Inhibition of the self-assembly of collagen I into fibrils with synthetic peptides. Demonstration that assembly is driven by specific binding sites on the monomers.

A series of experiments were carried out to test the hypothesis that the self-assembly of collagen I monomers into fibrils depends on the interactions of specific binding sites in different regions of the monomer. Six synthetic peptides were prepared with sequences found either in the collagen triple helix or in the N- or C-telopeptides of collagen I. The four peptides with sequences found in the telopeptides were found to inhibit self-assembly of collagen I in a purified in vitro system. At concentrations of 2.5 mM, peptides with sequences in the C-telopeptides of the alpha1(I) and alpha2(I) chain inhibited assembly at about 95%. The addition of the peptide with the alpha2-telopeptide sequence was effective in inhibiting assembly if added during the lag phase and early propagation phase but not later in the assembly process.
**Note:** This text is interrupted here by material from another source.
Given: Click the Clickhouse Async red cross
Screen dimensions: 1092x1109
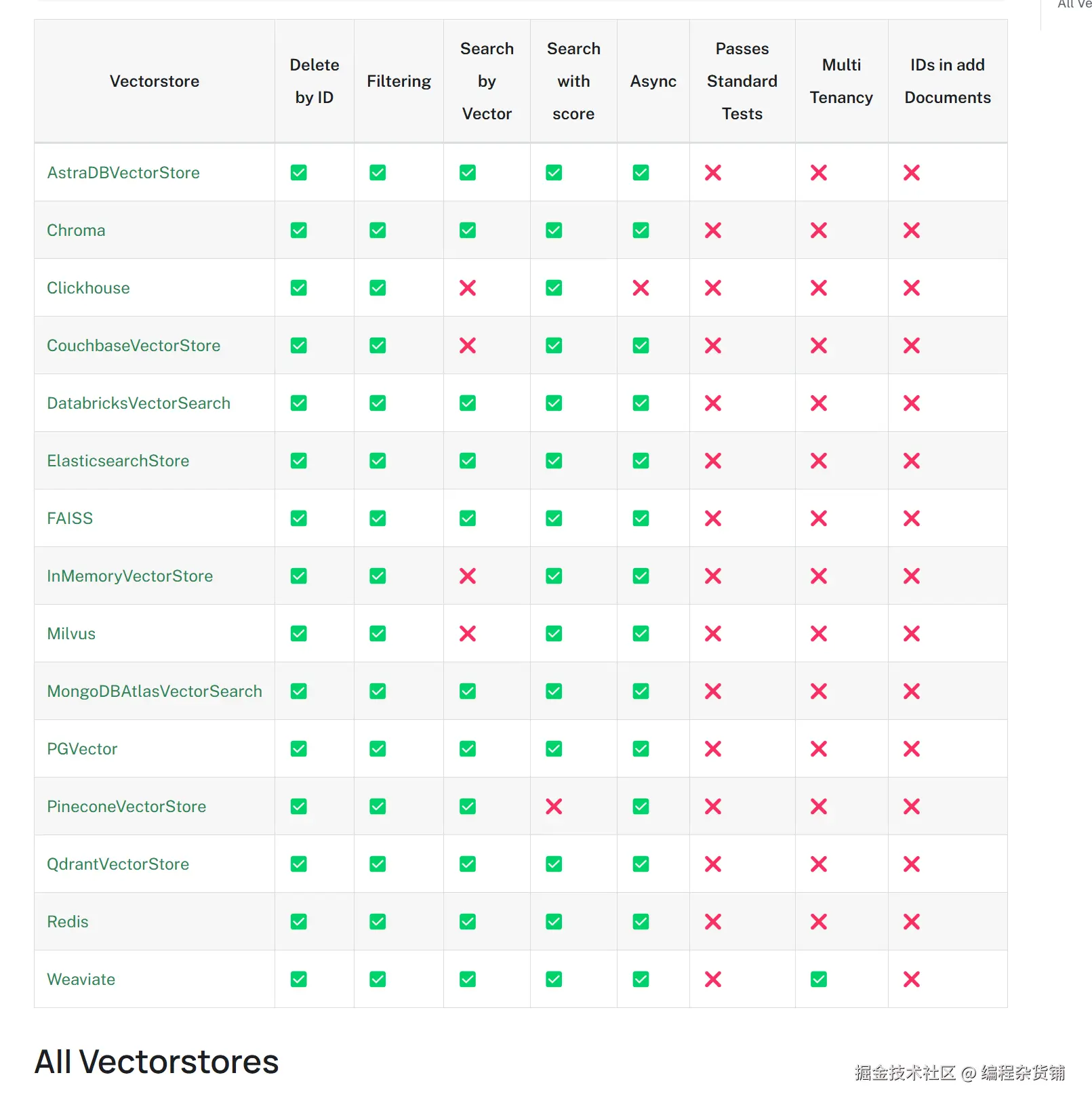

Experiments with biotinylated peptides indicated that both the N- and C-telopeptides bound to a region between amino acid 776 and 822 of the alpha(I) chain. A fragment of nine amino acids with sequences in the alpha2-telopeptide was effective in inhibiting fibril assembly. Mutating two aspartates in the 9-mer peptide to serine had no effect on inhibition of fibril assembly, but mutating two tyrosine residues and one phenylalanine residue abolished the inhibitory action. Molecular modeling of the binding sites demonstrated favorable hydrophobic and electrostatic interactions between the alpha2telopeptide and residues 781-794 of the alpha(I) chain.